*** Text for analysis ***

Upcoming code changes will help improve Mapping Cancer Markers

In this update, the Mapping Cancer Markers research team explains how a relatively small code change could have a big impact on the project’s ability to analyze markers for various types of sarcoma.

Background

Mapping Cancer Markers aims to identify the markers (sometimes referred to as signatures) associated with various types of cancer. The project is analyzing millions of data points collected from thousands of healthy and cancerous patient tissue samples. So far, these have included tissues with lung cancer, ovarian cancer, and sarcoma.

Expanding our ability to work with data sets

Code changes are coming soon to improve the Mapping Cancer Markers project. These changes will expand the Mapping Cancer Markers application's ability to deal with multi-label data sets and allow it to search for more specific signatures within them.

Figure 1A

Figure 1A (above): This represents the sarcoma dataset, with seven subtypes of samples. Mapping Cancer Markers can use the multi-labelled dataset as-is and search for multiclass (one-against-all) signatures. (The project software can do this now.)

Before the sarcoma data set, the project analyzed lung and ovarian cancer data sets, both of which have binary labels. Our lung cancer data set labelled samples as either "cancer" or "no cancer." Our ovarian data set labelled samples as short or long survival. The sarcoma data set is multi-label, and labels samples with seven different subtypes of sarcoma (see Figure 1A above).

Figure 1B

Figure 1B (above) shows how MCM can reduce sarcoma to a binary dataset, by splitting the subtypes into two groups and searching for binary signatures. (The project software can do this now.)

Figure 1C

Figure 1C shows an alternative reduction to a binary dataset. (The project software can do this now.)

When a dataset has binary labels, Mapping Cancer Markers will find signatures that can predict that binary label. With a multi-label data set, however, we can direct Mapping Cancer Markers to search for either binary or multiclass signatures (see Figures 1B and 1C above for examples). Presently, the project is searching for both in the sarcoma data set. A multiclass sarcoma signature distinguishes every subtype from every other; given any sarcoma sample, it will diagnose the specific cancer subtype. A binary sarcoma signature distinguishes one group of subtypes from the rest, but does not distinguish specific subtypes. For example, among the seven sarcoma subtypes are two leimyosarcoma (LMS) subtypes, soft-tissue and uterine. Mapping Cancer Markers is presently searching for binary signatures that distinguish LMS from the rest.

*** End of Text for analysis ***
*** Provided material ***

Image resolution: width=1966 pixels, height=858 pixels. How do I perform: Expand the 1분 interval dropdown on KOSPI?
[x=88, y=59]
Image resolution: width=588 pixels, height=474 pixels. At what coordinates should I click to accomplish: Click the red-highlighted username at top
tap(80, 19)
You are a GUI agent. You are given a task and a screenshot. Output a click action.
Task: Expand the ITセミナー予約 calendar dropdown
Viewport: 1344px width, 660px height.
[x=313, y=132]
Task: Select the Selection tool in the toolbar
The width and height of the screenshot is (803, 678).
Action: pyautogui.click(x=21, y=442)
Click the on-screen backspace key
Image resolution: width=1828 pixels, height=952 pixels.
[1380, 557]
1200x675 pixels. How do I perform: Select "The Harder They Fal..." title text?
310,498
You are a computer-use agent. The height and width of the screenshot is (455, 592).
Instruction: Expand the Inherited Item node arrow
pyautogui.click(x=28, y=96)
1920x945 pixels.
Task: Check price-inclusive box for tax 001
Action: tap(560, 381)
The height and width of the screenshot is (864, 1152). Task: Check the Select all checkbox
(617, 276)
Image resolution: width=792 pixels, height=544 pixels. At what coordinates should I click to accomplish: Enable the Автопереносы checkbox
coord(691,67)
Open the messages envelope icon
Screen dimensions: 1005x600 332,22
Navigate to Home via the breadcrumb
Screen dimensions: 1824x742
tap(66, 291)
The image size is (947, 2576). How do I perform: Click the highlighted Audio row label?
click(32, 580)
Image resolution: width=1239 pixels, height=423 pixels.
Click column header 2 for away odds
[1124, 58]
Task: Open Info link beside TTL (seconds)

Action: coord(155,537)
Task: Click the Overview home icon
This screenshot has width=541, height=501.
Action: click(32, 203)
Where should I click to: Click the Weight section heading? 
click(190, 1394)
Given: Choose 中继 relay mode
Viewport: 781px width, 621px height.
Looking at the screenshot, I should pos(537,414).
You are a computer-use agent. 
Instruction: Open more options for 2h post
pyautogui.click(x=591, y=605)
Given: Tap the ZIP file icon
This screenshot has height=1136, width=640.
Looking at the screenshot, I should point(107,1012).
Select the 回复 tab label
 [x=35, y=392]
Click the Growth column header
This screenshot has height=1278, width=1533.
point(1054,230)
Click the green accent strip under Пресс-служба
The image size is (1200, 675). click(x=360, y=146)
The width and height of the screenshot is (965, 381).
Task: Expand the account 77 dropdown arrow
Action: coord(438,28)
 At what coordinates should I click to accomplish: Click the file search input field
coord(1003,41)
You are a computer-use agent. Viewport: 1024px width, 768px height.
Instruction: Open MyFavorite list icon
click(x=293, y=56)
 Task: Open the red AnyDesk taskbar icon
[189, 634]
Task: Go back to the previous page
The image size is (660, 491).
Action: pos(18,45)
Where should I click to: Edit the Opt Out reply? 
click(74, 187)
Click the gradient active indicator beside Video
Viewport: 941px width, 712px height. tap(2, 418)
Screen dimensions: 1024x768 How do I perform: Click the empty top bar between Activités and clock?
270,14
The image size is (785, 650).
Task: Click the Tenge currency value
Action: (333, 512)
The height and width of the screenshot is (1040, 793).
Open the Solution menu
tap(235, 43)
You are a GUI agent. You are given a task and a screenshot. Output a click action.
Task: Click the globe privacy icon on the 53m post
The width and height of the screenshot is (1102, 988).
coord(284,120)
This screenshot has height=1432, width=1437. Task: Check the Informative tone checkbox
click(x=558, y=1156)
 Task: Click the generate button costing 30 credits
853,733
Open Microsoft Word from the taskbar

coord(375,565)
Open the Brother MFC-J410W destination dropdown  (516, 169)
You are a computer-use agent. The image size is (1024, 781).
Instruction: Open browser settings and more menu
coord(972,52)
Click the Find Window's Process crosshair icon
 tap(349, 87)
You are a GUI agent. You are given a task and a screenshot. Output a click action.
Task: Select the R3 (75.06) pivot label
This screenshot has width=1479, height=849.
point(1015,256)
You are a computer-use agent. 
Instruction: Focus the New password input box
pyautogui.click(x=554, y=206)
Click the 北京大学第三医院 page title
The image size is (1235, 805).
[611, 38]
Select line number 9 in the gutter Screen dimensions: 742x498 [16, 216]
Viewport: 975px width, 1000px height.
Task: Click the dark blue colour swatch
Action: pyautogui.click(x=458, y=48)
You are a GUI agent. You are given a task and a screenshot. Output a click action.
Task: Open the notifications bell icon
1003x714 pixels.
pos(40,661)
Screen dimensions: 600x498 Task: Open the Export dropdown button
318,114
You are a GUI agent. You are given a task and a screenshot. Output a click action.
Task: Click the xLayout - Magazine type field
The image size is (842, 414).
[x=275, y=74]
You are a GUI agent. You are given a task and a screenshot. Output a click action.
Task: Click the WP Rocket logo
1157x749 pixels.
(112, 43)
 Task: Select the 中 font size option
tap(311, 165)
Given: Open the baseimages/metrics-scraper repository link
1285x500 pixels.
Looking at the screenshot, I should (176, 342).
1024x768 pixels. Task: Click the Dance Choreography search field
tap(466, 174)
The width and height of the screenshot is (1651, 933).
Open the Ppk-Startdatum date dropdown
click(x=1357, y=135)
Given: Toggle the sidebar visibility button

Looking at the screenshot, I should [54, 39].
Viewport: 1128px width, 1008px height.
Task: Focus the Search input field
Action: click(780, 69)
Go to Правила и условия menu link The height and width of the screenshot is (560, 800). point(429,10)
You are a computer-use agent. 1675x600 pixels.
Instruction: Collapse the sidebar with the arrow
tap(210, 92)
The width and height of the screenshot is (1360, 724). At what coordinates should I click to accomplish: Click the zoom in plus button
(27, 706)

*** End of Provided material ***

> Instructions
**1.** Based on the Mapping Cancer Markers update, decide whether each statement agrees with the text. For each, answer yes or no and quote the deciding words.
(a) The ovarian cancer data set labels samples as short or long survival.
(b) A binary sarcoma signature identifies the specific subtype of any sarcoma sample.
(c) The sarcoma data set labels samples with five subtypes of sarcoma.
**2.** Rewrite the paragraph of the Mapping Cancer Markers update that begins "When a dataset has binary labels" as a short list that keeps its main facts.

> Set of answers
**1.**
(a) Yes: "Our ovarian data set labelled samples as short or long survival."
(b) No: "A binary sarcoma signature distinguishes one group of subtypes from the rest, but does not distinguish specific subtypes."
(c) No: "labels samples with seven different subtypes of sarcoma"

**2.**
- Binary-labeled data set: Mapping Cancer Markers finds signatures that predict that binary label.
- Multi-label data set: the project can be directed to search for either binary or multiclass signatures. It is currently searching for both in the sarcoma data set.
- Multiclass sarcoma signature: distinguishes every subtype from every other and diagnoses the specific subtype of any sarcoma sample.
- Binary sarcoma signature: distinguishes one group of subtypes from the rest but not specific subtypes.
- Example: two of the seven subtypes are LMS subtypes, soft-tissue and uterine. The project is searching for binary signatures that distinguish LMS from the rest.